Your assignment:
Each record in the listing below is to be duplicated exactly.

==== Entries supplied

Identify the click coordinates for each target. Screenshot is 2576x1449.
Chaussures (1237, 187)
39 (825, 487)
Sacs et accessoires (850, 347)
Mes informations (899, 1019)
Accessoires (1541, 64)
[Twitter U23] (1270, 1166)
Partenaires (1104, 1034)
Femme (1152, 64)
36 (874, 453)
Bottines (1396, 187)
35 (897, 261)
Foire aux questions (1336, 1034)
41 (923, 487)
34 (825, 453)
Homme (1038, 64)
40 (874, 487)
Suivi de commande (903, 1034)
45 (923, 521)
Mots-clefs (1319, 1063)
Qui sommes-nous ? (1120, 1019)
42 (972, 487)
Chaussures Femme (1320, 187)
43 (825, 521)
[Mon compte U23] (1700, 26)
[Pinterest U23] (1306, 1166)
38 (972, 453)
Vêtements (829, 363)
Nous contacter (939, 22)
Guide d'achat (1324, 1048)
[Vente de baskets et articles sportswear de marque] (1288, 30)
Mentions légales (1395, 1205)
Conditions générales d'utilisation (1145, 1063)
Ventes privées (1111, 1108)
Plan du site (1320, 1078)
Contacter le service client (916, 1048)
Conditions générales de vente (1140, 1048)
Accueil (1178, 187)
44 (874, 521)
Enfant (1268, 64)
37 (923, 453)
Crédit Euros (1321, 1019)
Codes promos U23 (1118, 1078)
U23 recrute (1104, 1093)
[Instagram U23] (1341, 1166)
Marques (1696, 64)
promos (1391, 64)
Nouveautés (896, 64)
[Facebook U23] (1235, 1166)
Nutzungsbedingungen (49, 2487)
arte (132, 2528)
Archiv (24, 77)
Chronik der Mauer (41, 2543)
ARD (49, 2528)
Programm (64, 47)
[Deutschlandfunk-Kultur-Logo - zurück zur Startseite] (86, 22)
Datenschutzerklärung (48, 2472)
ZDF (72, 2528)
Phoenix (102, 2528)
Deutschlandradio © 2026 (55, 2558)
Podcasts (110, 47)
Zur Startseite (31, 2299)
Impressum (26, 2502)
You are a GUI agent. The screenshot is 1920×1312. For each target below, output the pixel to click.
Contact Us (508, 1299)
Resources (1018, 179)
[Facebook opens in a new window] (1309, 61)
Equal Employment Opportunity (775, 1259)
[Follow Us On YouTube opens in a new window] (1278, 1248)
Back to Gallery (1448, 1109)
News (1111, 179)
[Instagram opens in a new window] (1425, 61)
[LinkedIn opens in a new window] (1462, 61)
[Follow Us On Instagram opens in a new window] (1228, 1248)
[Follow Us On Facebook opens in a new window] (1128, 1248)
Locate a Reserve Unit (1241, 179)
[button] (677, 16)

========

Result:
Identify the click coordinates for each target. Screenshot is 2576x1449.
Chaussures (1237, 187)
39 (825, 487)
Sacs et accessoires (850, 347)
Mes informations (899, 1019)
Accessoires (1541, 64)
[Twitter U23] (1270, 1166)
Partenaires (1104, 1034)
Femme (1152, 64)
36 (874, 453)
Bottines (1396, 187)
35 (897, 261)
Foire aux questions (1336, 1034)
41 (923, 487)
34 (825, 453)
Homme (1038, 64)
40 (874, 487)
Suivi de commande (903, 1034)
45 (923, 521)
Mots-clefs (1319, 1063)
Qui sommes-nous ? (1120, 1019)
42 (972, 487)
Chaussures Femme (1320, 187)
43 (825, 521)
[Mon compte U23] (1700, 26)
[Pinterest U23] (1306, 1166)
38 (972, 453)
Vêtements (829, 363)
Nous contacter (939, 22)
Guide d'achat (1324, 1048)
[Vente de baskets et articles sportswear de marque] (1288, 30)
Mentions légales (1395, 1205)
Conditions générales d'utilisation (1145, 1063)
Ventes privées (1111, 1108)
Plan du site (1320, 1078)
Contacter le service client (916, 1048)
Conditions générales de vente (1140, 1048)
Accueil (1178, 187)
44 (874, 521)
Enfant (1268, 64)
37 (923, 453)
Crédit Euros (1321, 1019)
Codes promos U23 (1118, 1078)
U23 recrute (1104, 1093)
[Instagram U23] (1341, 1166)
Marques (1696, 64)
promos (1391, 64)
Nouveautés (896, 64)
[Facebook U23] (1235, 1166)
Nutzungsbedingungen (49, 2487)
arte (132, 2528)
Archiv (24, 77)
Chronik der Mauer (41, 2543)
ARD (49, 2528)
Programm (64, 47)
[Deutschlandfunk-Kultur-Logo - zurück zur Startseite] (86, 22)
Datenschutzerklärung (48, 2472)
ZDF (72, 2528)
Phoenix (102, 2528)
Deutschlandradio © 2026 (55, 2558)
Podcasts (110, 47)
Zur Startseite (31, 2299)
Impressum (26, 2502)
You are a GUI agent. The screenshot is 1920×1312. For each target below, output the pixel to click.
Contact Us (508, 1299)
Resources (1018, 179)
[Facebook opens in a new window] (1309, 61)
Equal Employment Opportunity (775, 1259)
[Follow Us On YouTube opens in a new window] (1278, 1248)
Back to Gallery (1448, 1109)
News (1111, 179)
[Instagram opens in a new window] (1425, 61)
[LinkedIn opens in a new window] (1462, 61)
[Follow Us On Instagram opens in a new window] (1228, 1248)
[Follow Us On Facebook opens in a new window] (1128, 1248)
Locate a Reserve Unit (1241, 179)
[button] (677, 16)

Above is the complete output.